• Your goal
Only some lines are wanted. Transcribe, exactly, the lines below from the line with "Instruction: Click the" up to and including the line with "Expand the Documents folder tree".

• Data

== Segment start ==

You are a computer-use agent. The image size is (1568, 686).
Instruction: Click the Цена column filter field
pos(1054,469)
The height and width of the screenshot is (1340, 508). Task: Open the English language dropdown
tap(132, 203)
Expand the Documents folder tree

== Segment end ==
== Segment start ==

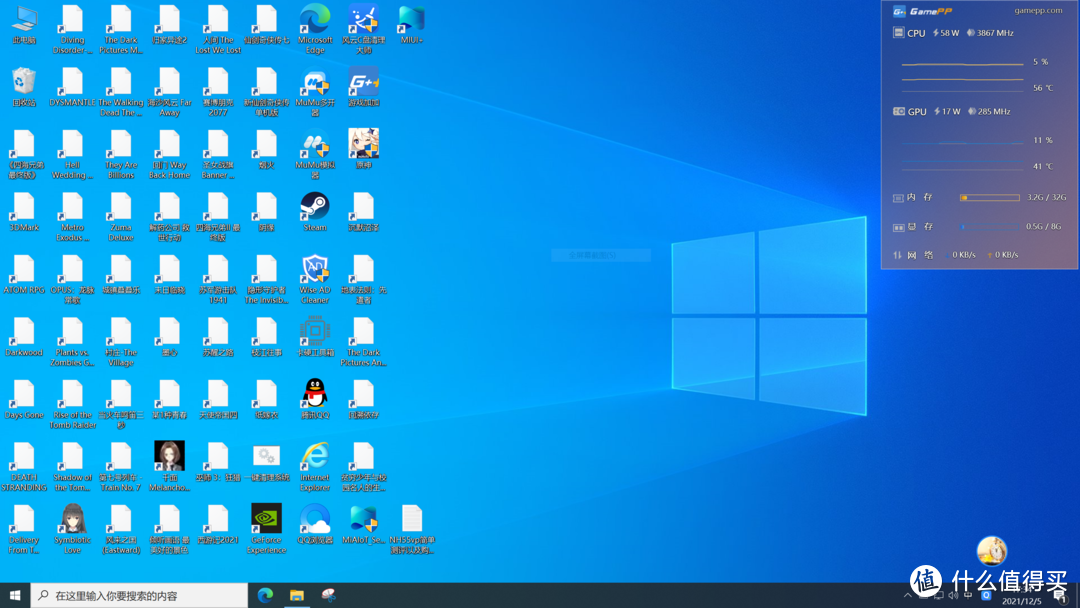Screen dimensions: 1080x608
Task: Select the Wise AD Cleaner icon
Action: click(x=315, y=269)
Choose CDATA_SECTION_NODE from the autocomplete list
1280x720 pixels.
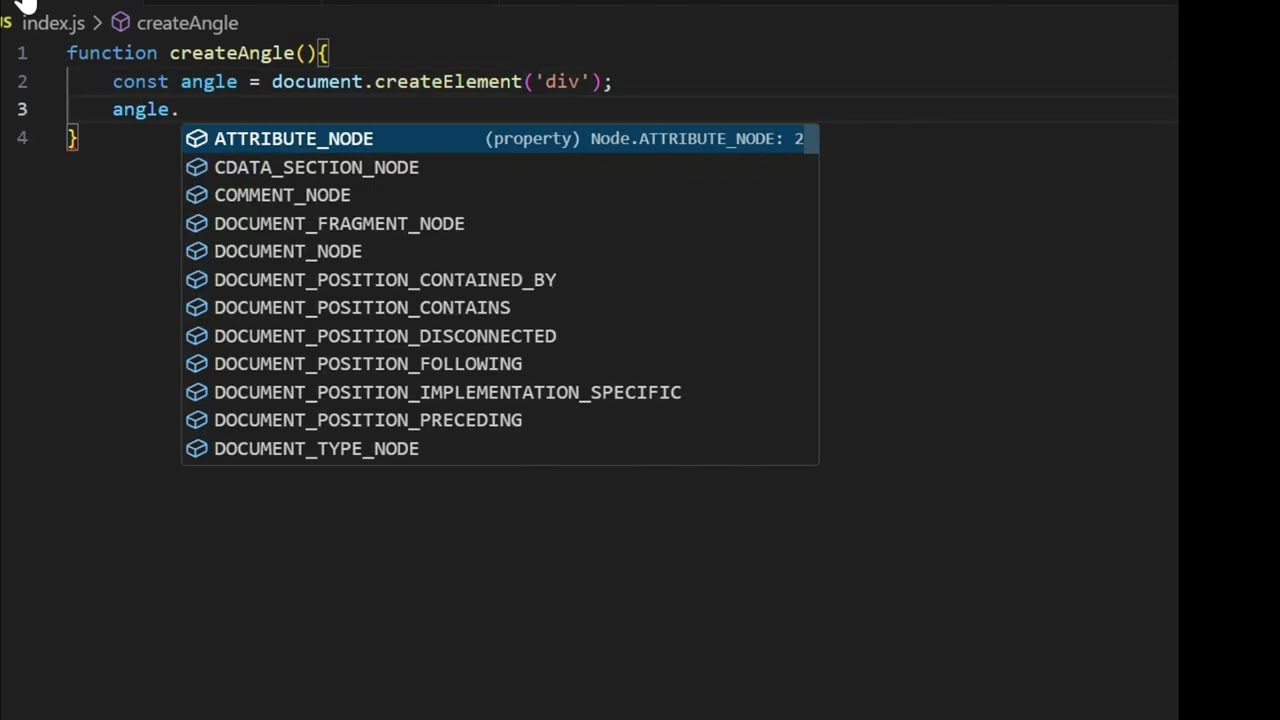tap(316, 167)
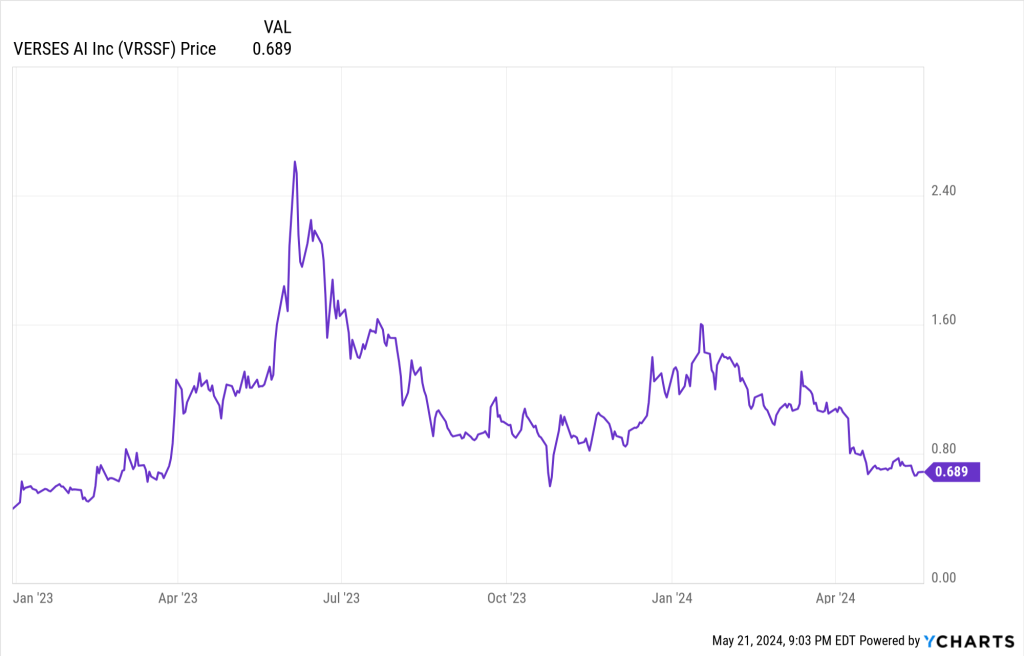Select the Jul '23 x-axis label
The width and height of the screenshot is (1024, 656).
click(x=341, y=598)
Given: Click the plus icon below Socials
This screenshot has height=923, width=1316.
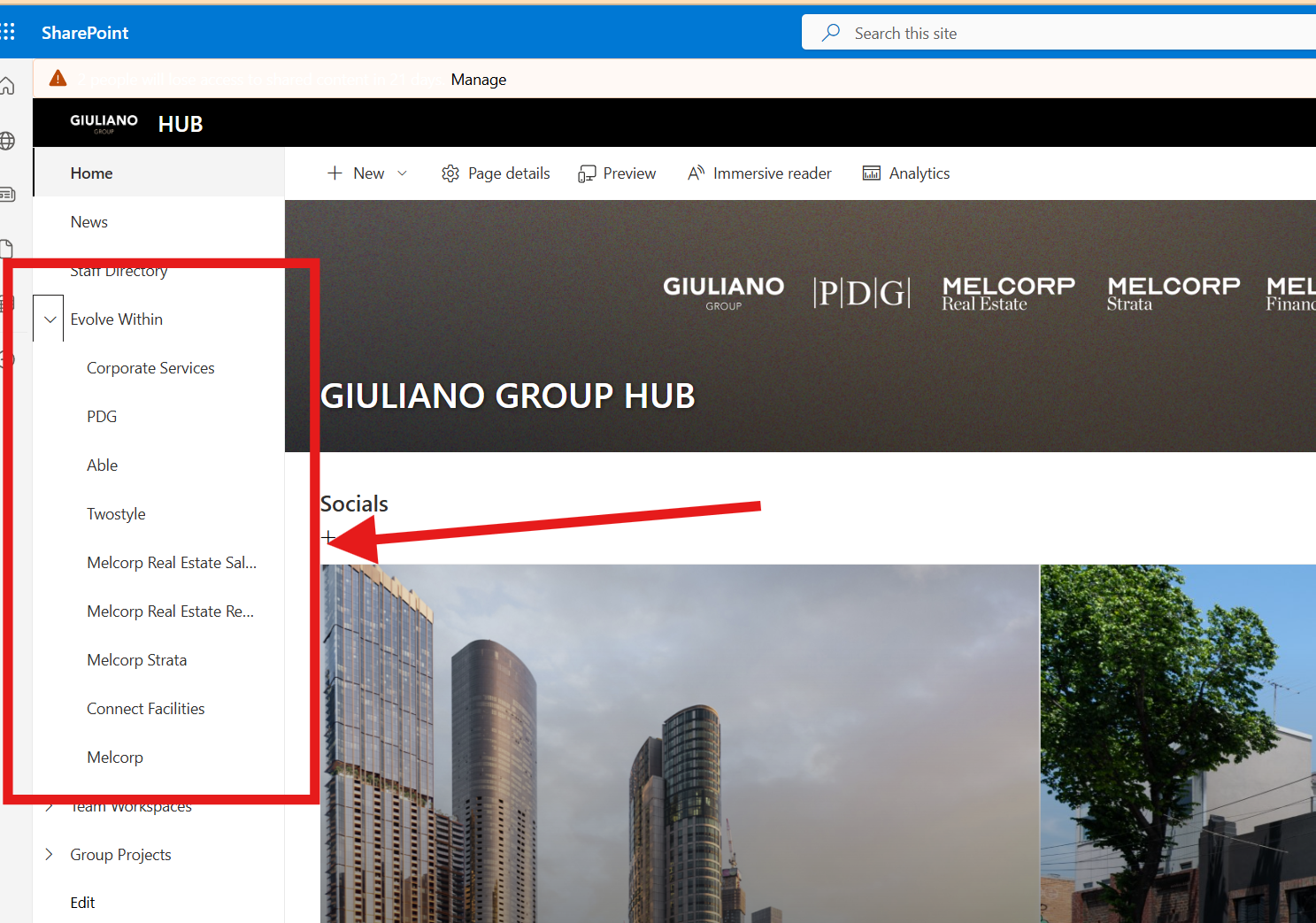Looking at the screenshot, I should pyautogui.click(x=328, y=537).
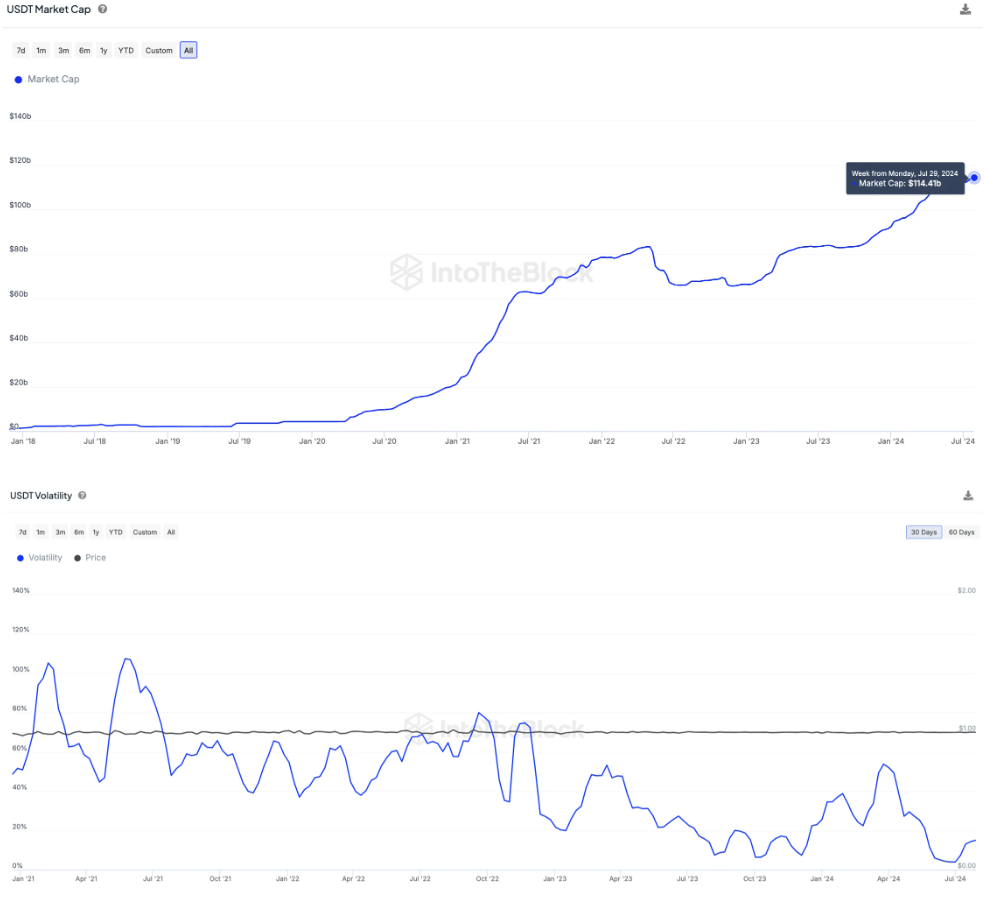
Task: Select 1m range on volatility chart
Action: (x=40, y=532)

== Segment end ==
== Segment start ==

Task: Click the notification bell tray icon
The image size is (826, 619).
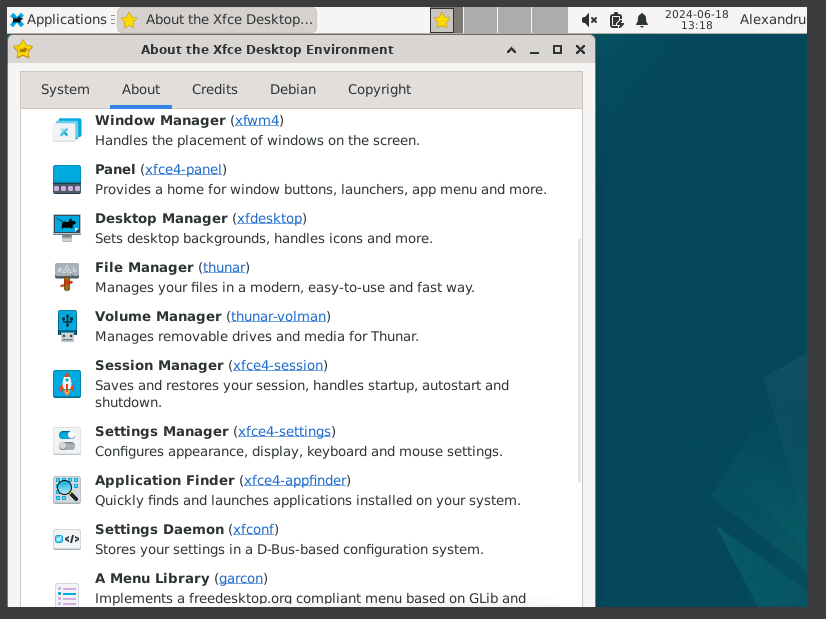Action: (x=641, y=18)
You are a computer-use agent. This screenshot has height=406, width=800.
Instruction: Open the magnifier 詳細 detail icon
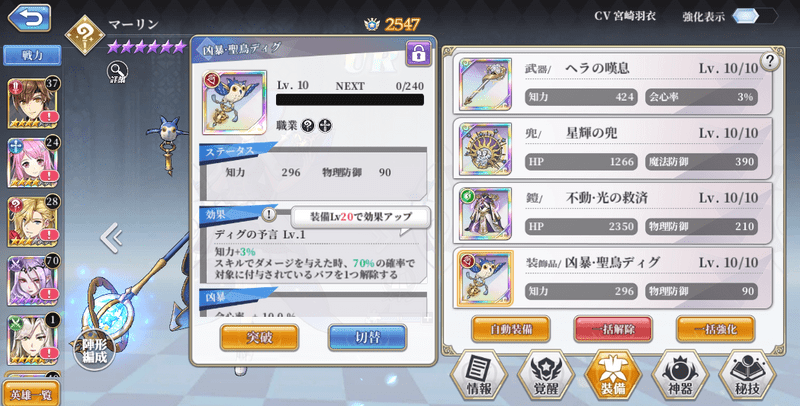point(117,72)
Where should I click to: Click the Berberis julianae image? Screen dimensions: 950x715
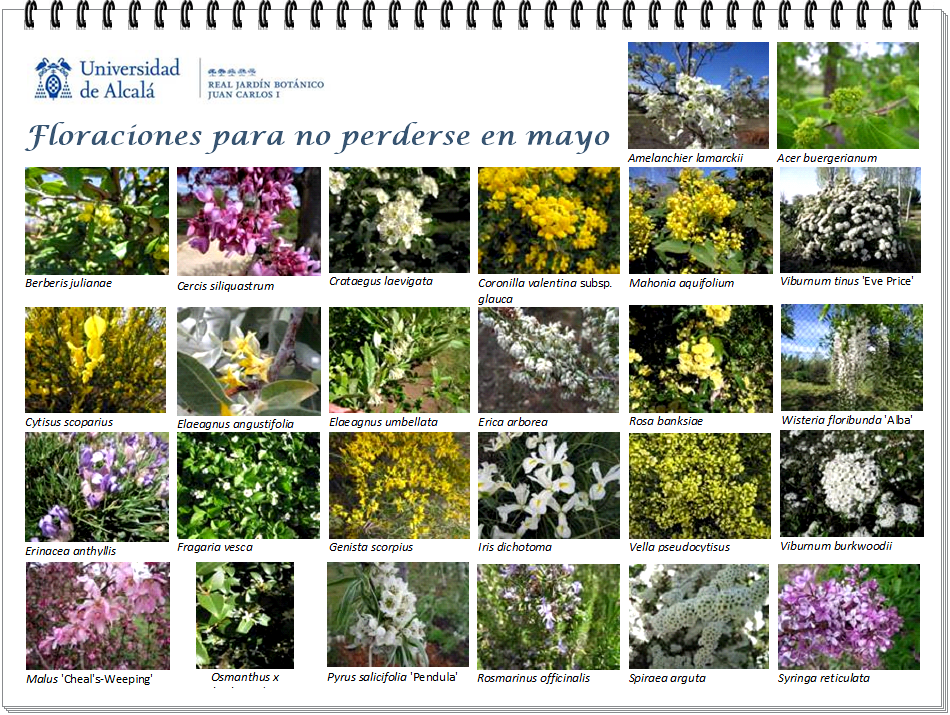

== Segment end ==

• Your solution
Instruction: Click the Цена column filter field
pos(1054,469)
The height and width of the screenshot is (1340, 508). Task: Open the English language dropdown
tap(132, 203)
Expand the Documents folder tree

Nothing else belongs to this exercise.